見透かされる心
突然現れたラウルさんの目的は、わたしを家業の見学へと連れ出すこと。
家に籠りきりだったわたしにとって、久しぶりに吸う外の空気は、とびきりおいしい解放感の味がした。
目の前には、いつもの紳士なラウルさん。
(さっきのラウルさんは……)
わたしはラウルさんを仰ぎ見る。
すると彼は、お手本のような笑みを返してくれた。
それだけで安心してしまうわたしは弱い。
臆病な心は、信頼していた彼の別の顔なんて、絶対に知りたくなんてなかったの――。
* * *
「ここがアトリエ。アリスのドレスもここでデザインして作られた。隣にはお針子たちがいる工房と、商品や材料を保管する倉庫がある」
ラウルさんの説明を聞きながら、わたしは躍動する色鮮やかな世界に、すっかり夢中になっていた。

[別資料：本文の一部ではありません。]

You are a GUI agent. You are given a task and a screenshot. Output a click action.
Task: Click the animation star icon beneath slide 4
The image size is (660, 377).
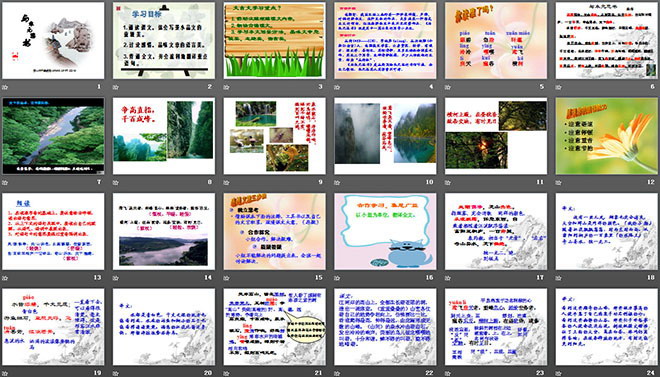coord(337,87)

ウォード商会は、貴族街と平民街――但し富裕層向け――に路面店も持っているほか、アトリエや事務所、倉庫などを複数所有しているのですって。
アトリエには出入り業者の方が、布地やレースの見本をもって、デザイナーさんに熱心に売り込みをかけていた。
「アリスに着てほしいドレスがあるそうだよ」
少し離れたところから戻ってきたラウルさんが、従業員の方と話していたわたしに声を掛けた。
ラウルさんの隣には、まだ若いデザイナーさん。
それに、先日お会いしたマダムも。
「可愛らしいお嬢さまに、ぜひ一度私のドレスを着ていただきたいのです」
若いデザイナーさんがわたしに言う。
「彼女の更なる飛躍のためにも、私からもお願いします」
と、マダムまでもが口添えした。
夢を追う瞳に、覚悟と不安が垣間見えてしまったから……。
「わかりました。わたしでお役に立てるのなら」
わたしは素直な気持ちで、その申し出を引き受けた。